[Opening EXTRACTED ENTRIES section]
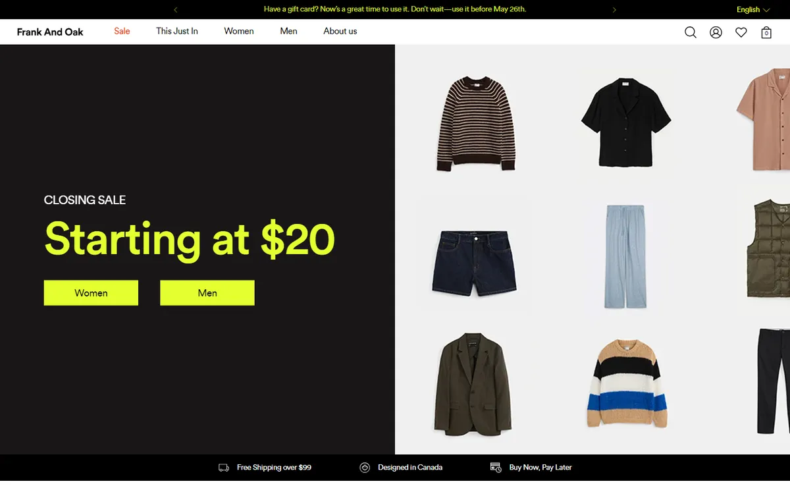Screen dimensions: 790x494
Task: Open This Just In menu
Action: [x=177, y=31]
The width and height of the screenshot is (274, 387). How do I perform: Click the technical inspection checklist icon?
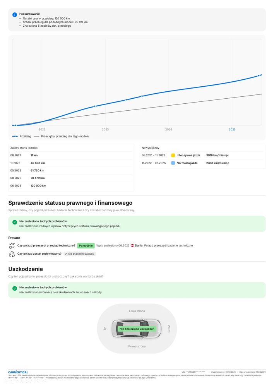[x=12, y=245]
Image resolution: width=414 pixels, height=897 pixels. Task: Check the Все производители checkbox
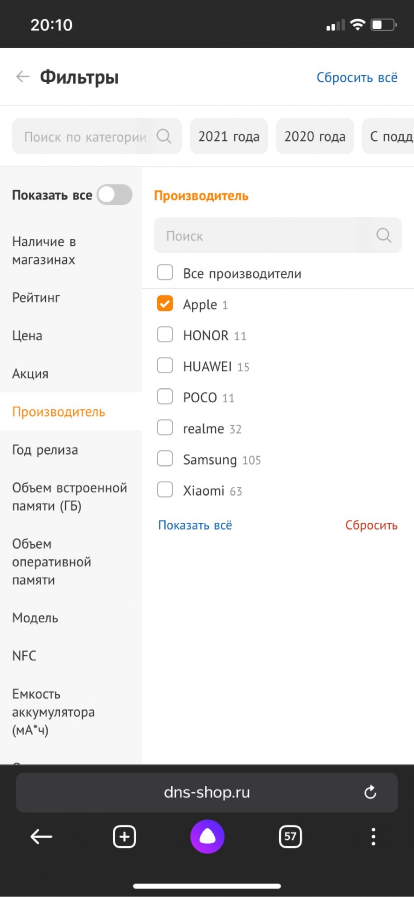[x=165, y=272]
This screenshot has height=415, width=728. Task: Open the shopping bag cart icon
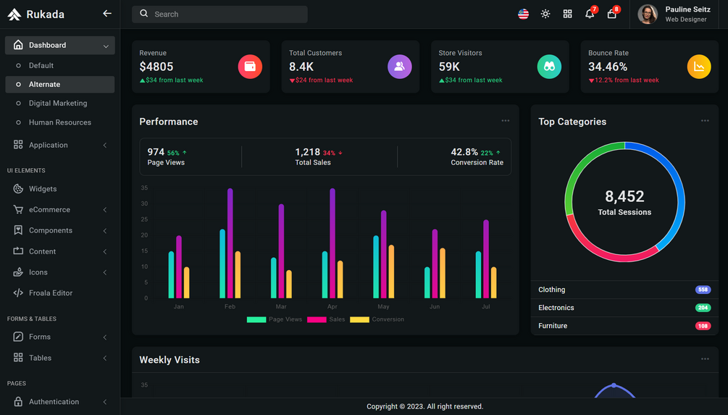click(613, 12)
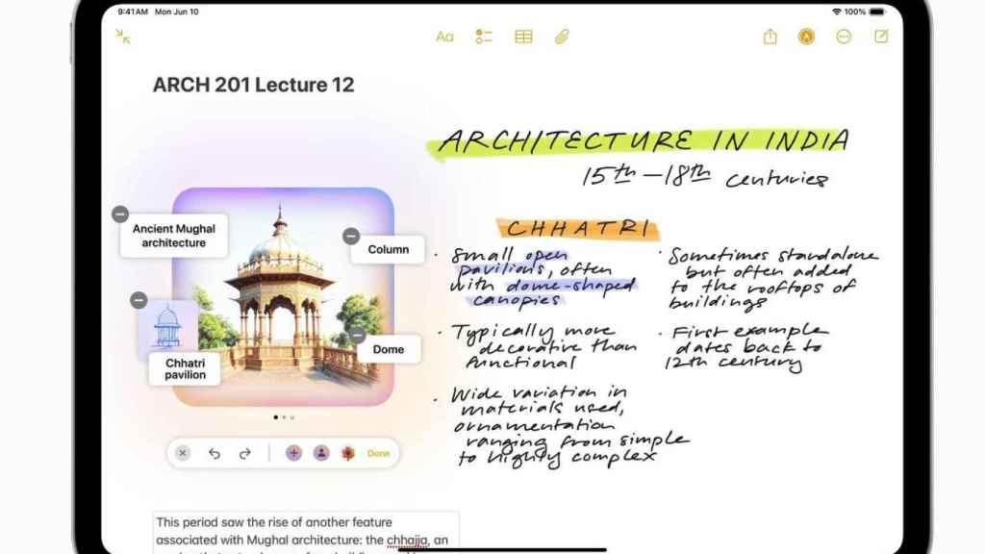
[Closing EXTRACTED ENTRIES section]
> _ABOUT THIS EXERCISE_:
No pictures belong in the copy. Return exactly the lines from the line containing "The width and" through the last line of the listing.

> _ANSWER TO THIS TASK_:
The width and height of the screenshot is (274, 387). How do I perform: Click the technical inspection checklist icon?
[x=12, y=245]
Image resolution: width=414 pixels, height=897 pixels. Task: Check the Все производители checkbox
[x=165, y=272]
This screenshot has height=415, width=728. Task: Open the shopping bag cart icon
click(613, 12)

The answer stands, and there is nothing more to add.